Find the string "dropdown" in the records. Copy every line it appears in.
-- Opening Marker --
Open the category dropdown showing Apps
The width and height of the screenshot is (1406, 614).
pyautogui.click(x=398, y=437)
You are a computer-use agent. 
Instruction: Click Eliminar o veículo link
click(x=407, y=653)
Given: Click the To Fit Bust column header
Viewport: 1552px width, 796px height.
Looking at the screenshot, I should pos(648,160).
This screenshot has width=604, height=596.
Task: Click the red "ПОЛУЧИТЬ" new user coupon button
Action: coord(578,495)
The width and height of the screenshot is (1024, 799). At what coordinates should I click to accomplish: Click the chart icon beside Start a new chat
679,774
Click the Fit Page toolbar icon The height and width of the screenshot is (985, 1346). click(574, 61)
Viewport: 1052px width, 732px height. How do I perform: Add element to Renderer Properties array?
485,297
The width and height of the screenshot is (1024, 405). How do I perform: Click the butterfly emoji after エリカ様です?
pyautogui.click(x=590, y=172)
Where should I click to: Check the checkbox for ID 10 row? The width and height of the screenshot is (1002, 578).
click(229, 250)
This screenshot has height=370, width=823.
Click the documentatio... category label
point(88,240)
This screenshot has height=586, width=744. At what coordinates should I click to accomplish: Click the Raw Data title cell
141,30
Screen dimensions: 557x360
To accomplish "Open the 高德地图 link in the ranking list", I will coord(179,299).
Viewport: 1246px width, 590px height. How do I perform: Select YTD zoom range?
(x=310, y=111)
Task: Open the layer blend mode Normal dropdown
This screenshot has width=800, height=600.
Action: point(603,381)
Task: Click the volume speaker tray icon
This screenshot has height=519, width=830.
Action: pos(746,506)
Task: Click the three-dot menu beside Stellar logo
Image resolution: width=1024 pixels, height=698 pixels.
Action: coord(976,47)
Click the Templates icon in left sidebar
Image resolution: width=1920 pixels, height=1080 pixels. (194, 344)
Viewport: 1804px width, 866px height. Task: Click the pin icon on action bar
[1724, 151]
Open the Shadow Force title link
-- Closing Marker --
OUTPUT OF THE EXERCISE.
Open the category dropdown showing Apps
Task: Open the layer blend mode Normal dropdown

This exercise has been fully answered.